The actor in the following clip from Full Metal Jacket (Kubrik, 1987) is notorious because was a former marine and gunnery sergeant originally hired only as an advisor. Unsatisfied with the performance of the actor designated to play the part, he stepped in to demonstrate how the military turns what he here calls a “maggot” and a “lady” into a “weapon, a minister of death”:
Manliness in the military is constructed as the conquest of womanliness, of tenderness, of weakness, of that which is to be despised, demeaned, and dominated.The particularly pernicious effect that this obscene social dynamic has upon the male soldiers who have been raped by their fellows (a method of social cruelty that humans alone among all the animals perpetrate) is that they must become their worst enemies in order to survive. They must adopt the mentality and sadistic behavior demanded in order to demonstrate that they are, indeed, men, or forever be spat upon as reviled, womanly outcasts who deserve nothing more than to be dominated again and again.
As with women who suffer MST, male survivors who are deployed or in the field often become captive to the culture, forced to endure the indignity of working alongside their abusers without recourse to any justice or understanding. To report the attack, even to acknowledge its occurrence to one’s self, is to risk being subjected to further, unbearable humiliation and disgrace. Before the Pentagon reversed its total ban on homosexuality in the service, anyone who reported having been assaulted was generally assumed to be unfit for duty. “If you made a complaint, then you are gay and you’re out that that’s it,” Drapac explains. Even though this would theoretically not take place in today’s military, for a man to admit that he has been “unmanned” in a culture that insists that manliness is superior to all other states of being requires immense courage, because the trauma cancels out his trust in others as well as himself (Herman, 1992).
Moreover, because it radically destabilizes his understanding of himself as a male being in relation to other men and women, it unmoors his sexual identity and leaves him feeling lost, sexless, neither male nor female. “Men don’t acknowledge being victims of sexual assault,” reports Dr. Carol O’Brien, who heads the PTSD program at Bay Pines Veterans Affairs Health Care System in Florida. “Men tend to feel a great deal of shame, embarrassment and fear that others will respond negatively” (Dao, 2013). If, as happens in a small number of cases, the rapist is a woman, the male survivor of MST feels even further demeaned and unmoored.
Male survivors may surely also experience spiritual isolation and confusion, through the inevitable question, “why me?” and the despair and self-loathing that fundamentally misconstrues his true nature. He descends into a spiritual malaise, a separation from a sense of purpose and meaning in the world. In fact the military culture that overtly promotes or covertly tolerates hyper-masculine concepts of honor is spiritually corrupt. When men and women embrace an ideal based on the arbitrary elevation of masculinity over femininity they exist not in harmony with one another, but rather in a permanent state of war against themselves.
The Population Concerned
The VA has been using an assessment tool to screen for MST since 2000 (Rowe, Gradus, Pineles, Batten, & Davison, 2009). A 2012 study of a subset of veterans of 213,803 veterans from Iraq and Afghanistan diagnosed with PTSD from April 1, 2002, to October 1, 2008, found that 31 % of the women and 1% of the mean screened positively for MST (Maguen et al., 2012). Because the overwhelming number of veterans is male, the number of men is roughly equivalent to the number of women who have experienced MST. Within this population, 12% of the men and 7% of the women have substance abuse problems, while 56% of the men and 70% of the women suffer from depression. Male survivors of MST with PTSD displayed less frequency of comorbid depression, anxiety, and eating disorders than the female counterparts. Both women and men with a history of MST were more likely to have three or more comorbid mental health diagnoses than those with PTSD who had not experienced MST (Maguen et al., 2012). The most recent Department of Defense Annual Report on Sexual Assaults estimates that roughly 26,000 service members experienced sexual assault or unwanted sexual contact in 2012, an increase of 6% from the previous year.

> [Task to complete] Retype everything in the passage on military sexual trauma from "Moreover, because it" down to "demeaned and unmoored.".

> [Records supplied]
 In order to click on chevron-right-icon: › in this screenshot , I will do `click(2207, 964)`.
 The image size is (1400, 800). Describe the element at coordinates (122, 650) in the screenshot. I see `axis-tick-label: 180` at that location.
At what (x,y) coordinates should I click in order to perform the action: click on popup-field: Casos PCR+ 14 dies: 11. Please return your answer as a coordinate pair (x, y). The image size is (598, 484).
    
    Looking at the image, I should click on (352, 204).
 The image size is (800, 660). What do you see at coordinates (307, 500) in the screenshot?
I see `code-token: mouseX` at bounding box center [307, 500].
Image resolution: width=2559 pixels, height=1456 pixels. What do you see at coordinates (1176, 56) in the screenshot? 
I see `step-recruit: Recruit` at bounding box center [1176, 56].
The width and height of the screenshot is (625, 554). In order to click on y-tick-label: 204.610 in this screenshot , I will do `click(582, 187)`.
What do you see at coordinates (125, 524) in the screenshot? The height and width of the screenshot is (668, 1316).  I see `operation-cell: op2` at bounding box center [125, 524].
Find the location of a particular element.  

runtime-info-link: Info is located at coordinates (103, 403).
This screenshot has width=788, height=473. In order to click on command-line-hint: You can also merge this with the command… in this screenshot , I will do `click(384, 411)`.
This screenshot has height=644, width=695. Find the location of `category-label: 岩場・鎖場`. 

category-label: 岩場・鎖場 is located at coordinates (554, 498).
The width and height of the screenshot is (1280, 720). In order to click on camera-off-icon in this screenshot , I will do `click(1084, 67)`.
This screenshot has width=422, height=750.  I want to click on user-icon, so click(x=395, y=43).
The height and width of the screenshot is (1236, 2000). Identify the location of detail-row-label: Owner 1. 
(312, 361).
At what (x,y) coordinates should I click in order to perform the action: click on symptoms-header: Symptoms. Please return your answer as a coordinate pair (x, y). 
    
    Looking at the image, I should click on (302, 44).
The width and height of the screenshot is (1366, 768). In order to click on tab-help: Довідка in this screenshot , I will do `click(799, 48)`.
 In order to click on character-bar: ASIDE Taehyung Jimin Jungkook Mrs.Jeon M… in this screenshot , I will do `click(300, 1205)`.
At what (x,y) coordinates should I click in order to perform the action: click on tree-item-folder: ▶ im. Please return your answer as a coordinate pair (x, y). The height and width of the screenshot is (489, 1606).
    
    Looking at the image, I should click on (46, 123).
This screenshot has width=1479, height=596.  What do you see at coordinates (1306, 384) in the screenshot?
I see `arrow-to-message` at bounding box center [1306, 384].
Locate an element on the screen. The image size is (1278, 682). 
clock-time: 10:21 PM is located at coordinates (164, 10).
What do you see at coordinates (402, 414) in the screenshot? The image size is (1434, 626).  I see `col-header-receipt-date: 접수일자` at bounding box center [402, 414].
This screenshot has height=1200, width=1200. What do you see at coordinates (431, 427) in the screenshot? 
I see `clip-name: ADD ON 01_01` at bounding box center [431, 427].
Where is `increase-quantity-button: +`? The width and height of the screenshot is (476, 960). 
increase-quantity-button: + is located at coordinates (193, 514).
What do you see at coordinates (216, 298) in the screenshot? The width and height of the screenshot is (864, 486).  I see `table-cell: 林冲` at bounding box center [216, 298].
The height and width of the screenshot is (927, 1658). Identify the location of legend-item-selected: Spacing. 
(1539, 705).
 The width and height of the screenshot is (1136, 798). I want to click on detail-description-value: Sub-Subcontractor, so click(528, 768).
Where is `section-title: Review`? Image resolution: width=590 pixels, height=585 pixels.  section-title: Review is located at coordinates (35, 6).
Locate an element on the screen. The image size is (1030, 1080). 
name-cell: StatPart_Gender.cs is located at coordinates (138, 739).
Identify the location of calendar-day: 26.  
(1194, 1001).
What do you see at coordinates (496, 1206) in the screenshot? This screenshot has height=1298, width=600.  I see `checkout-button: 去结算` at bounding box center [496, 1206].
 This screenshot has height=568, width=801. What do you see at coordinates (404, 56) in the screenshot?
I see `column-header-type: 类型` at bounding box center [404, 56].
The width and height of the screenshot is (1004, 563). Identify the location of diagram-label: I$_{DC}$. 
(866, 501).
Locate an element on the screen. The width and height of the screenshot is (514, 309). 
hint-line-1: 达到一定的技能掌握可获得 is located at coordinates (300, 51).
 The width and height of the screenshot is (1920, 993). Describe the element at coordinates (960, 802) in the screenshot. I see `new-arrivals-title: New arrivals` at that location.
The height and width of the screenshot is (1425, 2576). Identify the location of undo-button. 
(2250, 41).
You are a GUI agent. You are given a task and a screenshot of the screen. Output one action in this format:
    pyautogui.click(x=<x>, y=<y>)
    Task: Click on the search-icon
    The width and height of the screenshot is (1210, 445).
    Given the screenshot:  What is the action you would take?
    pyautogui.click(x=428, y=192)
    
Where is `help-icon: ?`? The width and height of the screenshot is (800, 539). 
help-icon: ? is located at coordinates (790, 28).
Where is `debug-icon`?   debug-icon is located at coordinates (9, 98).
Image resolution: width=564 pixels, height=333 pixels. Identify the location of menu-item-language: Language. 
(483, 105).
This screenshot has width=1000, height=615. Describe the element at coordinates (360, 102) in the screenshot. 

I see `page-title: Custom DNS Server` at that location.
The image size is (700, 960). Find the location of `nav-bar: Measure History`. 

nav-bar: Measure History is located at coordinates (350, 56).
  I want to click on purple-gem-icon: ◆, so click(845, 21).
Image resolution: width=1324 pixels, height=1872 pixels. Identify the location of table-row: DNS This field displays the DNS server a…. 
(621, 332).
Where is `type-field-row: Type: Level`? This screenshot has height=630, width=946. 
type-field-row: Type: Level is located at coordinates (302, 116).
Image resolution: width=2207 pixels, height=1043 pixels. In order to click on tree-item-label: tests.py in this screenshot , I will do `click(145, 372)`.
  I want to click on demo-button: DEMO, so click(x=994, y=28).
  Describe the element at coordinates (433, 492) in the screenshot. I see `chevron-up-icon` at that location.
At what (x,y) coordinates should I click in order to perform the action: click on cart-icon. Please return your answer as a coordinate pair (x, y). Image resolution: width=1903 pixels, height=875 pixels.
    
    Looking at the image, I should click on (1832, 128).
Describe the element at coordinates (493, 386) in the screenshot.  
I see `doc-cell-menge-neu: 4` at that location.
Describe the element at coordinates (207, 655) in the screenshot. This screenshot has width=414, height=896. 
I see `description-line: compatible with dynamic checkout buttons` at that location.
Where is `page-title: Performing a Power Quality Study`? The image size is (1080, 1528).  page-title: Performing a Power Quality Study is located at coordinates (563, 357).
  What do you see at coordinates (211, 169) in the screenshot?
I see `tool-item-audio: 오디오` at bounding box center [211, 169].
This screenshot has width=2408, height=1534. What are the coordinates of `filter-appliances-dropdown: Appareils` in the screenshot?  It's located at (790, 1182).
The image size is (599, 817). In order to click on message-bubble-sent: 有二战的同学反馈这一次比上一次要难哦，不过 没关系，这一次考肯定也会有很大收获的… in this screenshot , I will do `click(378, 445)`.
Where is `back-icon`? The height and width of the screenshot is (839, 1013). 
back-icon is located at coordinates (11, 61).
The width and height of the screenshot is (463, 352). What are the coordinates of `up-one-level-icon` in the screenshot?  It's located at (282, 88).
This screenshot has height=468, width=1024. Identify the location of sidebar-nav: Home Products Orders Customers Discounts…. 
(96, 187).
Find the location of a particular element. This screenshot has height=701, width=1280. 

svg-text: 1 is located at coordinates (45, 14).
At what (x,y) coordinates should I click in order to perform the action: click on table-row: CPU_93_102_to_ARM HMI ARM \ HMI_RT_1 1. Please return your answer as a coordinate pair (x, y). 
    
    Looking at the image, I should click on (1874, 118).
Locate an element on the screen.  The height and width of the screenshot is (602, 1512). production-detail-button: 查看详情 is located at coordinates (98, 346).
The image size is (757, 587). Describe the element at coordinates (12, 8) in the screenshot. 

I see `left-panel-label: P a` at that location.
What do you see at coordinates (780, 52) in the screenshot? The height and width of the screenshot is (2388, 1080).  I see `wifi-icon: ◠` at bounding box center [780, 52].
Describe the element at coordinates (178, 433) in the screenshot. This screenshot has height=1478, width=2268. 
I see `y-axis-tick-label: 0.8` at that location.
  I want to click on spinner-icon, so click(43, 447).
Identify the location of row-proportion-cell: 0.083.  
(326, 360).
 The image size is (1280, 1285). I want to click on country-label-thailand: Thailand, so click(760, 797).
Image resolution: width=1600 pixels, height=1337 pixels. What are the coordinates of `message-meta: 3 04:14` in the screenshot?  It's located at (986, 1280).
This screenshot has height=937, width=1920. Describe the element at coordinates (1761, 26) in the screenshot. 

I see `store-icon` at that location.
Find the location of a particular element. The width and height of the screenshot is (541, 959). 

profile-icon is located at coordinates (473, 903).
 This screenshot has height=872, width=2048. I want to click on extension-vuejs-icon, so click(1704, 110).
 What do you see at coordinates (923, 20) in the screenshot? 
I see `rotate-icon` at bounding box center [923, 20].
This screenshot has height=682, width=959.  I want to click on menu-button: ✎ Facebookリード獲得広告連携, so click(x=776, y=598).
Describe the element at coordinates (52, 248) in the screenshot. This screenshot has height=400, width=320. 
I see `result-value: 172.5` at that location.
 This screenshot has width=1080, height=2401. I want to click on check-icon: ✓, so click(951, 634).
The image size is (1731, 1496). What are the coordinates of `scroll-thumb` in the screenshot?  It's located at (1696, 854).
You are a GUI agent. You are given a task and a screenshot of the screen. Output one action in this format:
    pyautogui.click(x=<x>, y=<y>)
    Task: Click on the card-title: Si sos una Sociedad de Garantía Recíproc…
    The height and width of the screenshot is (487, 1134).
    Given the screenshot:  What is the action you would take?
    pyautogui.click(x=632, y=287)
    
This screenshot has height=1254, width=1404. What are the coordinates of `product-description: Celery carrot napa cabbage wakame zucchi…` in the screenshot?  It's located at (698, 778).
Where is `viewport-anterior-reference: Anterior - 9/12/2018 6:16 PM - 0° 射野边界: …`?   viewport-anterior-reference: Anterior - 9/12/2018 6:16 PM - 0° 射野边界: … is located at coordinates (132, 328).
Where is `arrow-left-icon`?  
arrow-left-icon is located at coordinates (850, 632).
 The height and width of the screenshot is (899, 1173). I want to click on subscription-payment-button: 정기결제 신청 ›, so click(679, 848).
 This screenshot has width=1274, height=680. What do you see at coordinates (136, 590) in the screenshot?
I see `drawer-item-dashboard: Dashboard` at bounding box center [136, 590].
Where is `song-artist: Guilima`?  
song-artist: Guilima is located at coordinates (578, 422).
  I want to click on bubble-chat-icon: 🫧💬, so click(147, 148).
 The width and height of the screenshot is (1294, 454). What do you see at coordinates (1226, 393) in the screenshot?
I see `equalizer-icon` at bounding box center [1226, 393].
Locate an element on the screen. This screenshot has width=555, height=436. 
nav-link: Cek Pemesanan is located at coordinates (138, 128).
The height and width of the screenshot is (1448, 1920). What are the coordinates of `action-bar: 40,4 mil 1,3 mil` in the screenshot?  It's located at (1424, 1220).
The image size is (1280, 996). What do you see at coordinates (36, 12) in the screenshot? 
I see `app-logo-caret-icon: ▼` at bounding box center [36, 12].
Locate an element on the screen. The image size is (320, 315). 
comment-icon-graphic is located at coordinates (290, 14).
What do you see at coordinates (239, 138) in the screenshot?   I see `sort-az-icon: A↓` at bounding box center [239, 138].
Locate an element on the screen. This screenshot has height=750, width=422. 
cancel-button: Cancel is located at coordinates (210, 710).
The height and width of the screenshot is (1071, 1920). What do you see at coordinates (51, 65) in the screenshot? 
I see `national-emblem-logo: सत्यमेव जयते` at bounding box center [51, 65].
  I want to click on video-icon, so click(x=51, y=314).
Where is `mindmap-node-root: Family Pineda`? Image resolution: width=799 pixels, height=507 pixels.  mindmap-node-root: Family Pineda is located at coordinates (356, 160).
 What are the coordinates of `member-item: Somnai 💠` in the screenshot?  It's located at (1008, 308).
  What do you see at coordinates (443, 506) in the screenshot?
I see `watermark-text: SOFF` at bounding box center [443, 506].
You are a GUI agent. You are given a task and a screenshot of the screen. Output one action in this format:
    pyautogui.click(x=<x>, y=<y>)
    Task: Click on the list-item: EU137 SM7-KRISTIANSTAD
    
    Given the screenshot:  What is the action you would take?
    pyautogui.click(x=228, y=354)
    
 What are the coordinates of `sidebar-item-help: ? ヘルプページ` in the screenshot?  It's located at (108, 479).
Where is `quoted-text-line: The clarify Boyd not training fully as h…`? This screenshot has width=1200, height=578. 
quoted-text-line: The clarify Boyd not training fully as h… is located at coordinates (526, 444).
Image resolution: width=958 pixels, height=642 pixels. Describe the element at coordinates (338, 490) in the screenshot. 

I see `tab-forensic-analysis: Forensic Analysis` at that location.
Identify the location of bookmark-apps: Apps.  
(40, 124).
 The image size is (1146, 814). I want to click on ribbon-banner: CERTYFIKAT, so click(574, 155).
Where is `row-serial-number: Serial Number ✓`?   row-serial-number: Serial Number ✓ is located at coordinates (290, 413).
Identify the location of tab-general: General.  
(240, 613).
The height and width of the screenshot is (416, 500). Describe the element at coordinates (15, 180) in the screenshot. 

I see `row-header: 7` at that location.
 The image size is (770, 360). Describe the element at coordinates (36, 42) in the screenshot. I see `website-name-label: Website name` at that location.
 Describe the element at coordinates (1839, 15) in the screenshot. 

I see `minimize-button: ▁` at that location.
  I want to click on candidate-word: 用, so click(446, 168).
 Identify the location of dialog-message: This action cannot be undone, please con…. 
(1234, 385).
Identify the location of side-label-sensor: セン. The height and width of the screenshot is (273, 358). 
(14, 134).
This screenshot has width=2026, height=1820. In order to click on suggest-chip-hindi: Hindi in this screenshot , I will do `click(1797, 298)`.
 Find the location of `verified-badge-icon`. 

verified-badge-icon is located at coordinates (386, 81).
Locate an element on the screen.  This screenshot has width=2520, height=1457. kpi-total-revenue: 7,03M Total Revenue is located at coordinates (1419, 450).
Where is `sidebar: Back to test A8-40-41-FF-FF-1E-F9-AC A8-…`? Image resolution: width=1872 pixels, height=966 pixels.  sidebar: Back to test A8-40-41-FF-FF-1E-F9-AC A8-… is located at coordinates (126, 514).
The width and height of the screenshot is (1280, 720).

> [Answer for this exercise]
Moreover, because it radically destabilizes his understanding of himself as a male being in relation to other men and women, it unmoors his sexual identity and leaves him feeling lost, sexless, neither male nor female. “Men don’t acknowledge being victims of sexual assault,” reports Dr. Carol O’Brien, who heads the PTSD program at Bay Pines Veterans Affairs Health Care System in Florida. “Men tend to feel a great deal of shame, embarrassment and fear that others will respond negatively” (Dao, 2013). If, as happens in a small number of cases, the rapist is a woman, the male survivor of MST feels even further demeaned and unmoored.